Visit Sierra Morena in Andalusia: Sierra Morena Mountain range stretches over 400 km from east to west and features various land, from rugged mountain peaks to rolling hills, fertile valleys and protected areas, like Sierra de Andújar and Sierra Norte Natural Parks. These mountainous areas of Spain also offer outdoor activities, like hiking and cycling, and charming rural villages portraying traditional Southern Spain. The region’s important cultural sites, like the Roman Cordoba ruins and the Moorish Almodóvar del Río castle, sit aside vineyards producing high-quality red and white wines.
Baetic Cordillera Mountainous areas: The Baetic Cordillera’s impressive mountain ranges extend from eastern Spain to the Gibraltar Strait. These mountains of great geological diversity and exciting flora and fauna attract many outdoor enthusiasts eager to know more about Baetic Cordillera. Another natural park in Spain is the Sierra de las Nieves in Malaga province. This autonomous region showcases the snowy Sierra Nevada peaks to charming Alpujarras villages.
Best Beaches in Andalusia Spain
As expected from the south coast Mediterranean region, Andalusia’s sandy beaches and crystal-clear Mediterranean Sea waters attract thousands of tourists annually. This long south coast stretches over 800 kilometres with several beaches to suit every taste. Playa de la Barrosa beach in Chiclana de la Frontera stretches for over 8 kilometres, with plenty of coast amenities, restaurants, and bars.
Playa de Maro, surrounded by cliffs, offers clear water for swimming and snorkelling. The beach is not very big, but peaceful and quiet.

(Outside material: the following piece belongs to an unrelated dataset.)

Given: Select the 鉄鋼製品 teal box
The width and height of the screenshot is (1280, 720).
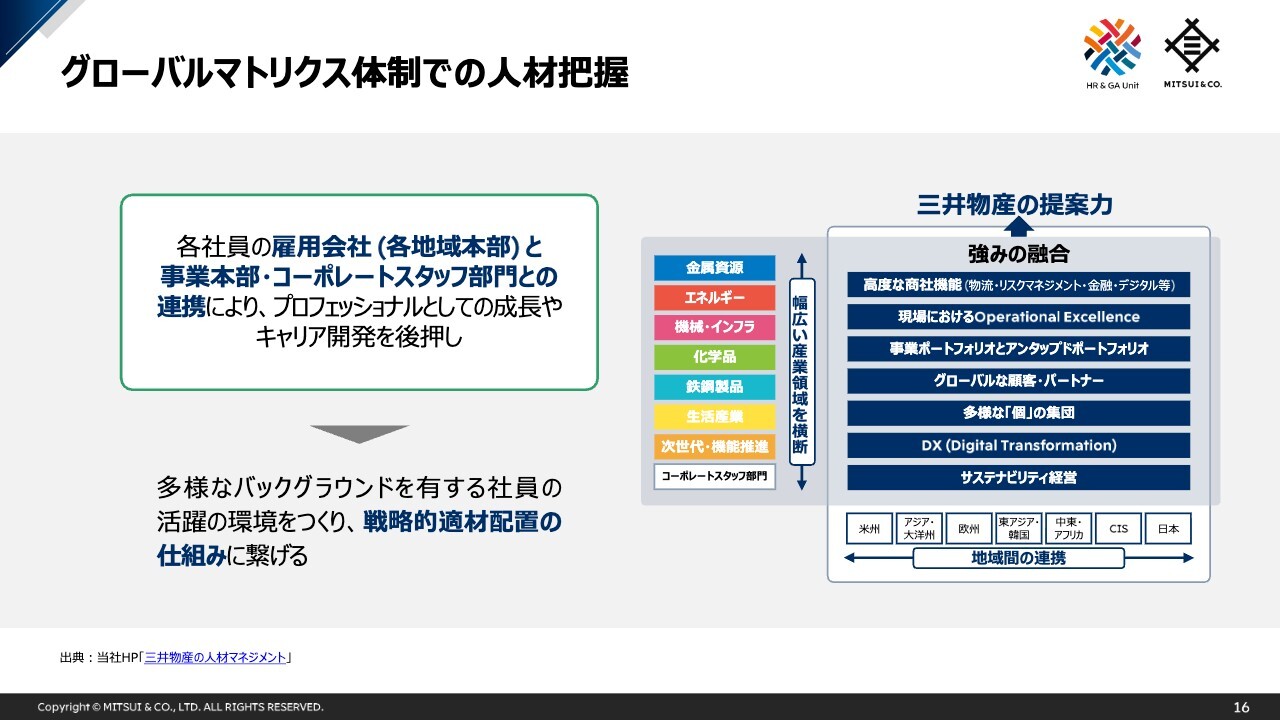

Playa de Maro beach, near the Nerja region, boasts spectacular caves, so combine beach days in Spain with exciting sightseeing.
Playa de la Herradura beach sits in a horseshoe-shaped bay surrounded by lush green hills of the coast. Other famous Andalucia beaches in the south include Playa del Cristo, Playa de la Rada, and Playa del Canuelo.
Final Thoughts on the Andalusia Region of Spain
Whether you are interested in history, beautiful hiking trails, the Mediterranean coast region, architecture, culture, or nature, the southern part of Andalusia has it all. Seville city, Granada city, Baetic Cordillera, and beautiful villages make Andalusia memorable in Spain and globally. Andalusia’s fascinating history continues to shape and define people, languages, and culture. From Moorish influences to music, art, and southern cuisine, Andalusia is a unique region with a colourful and vibrant culture.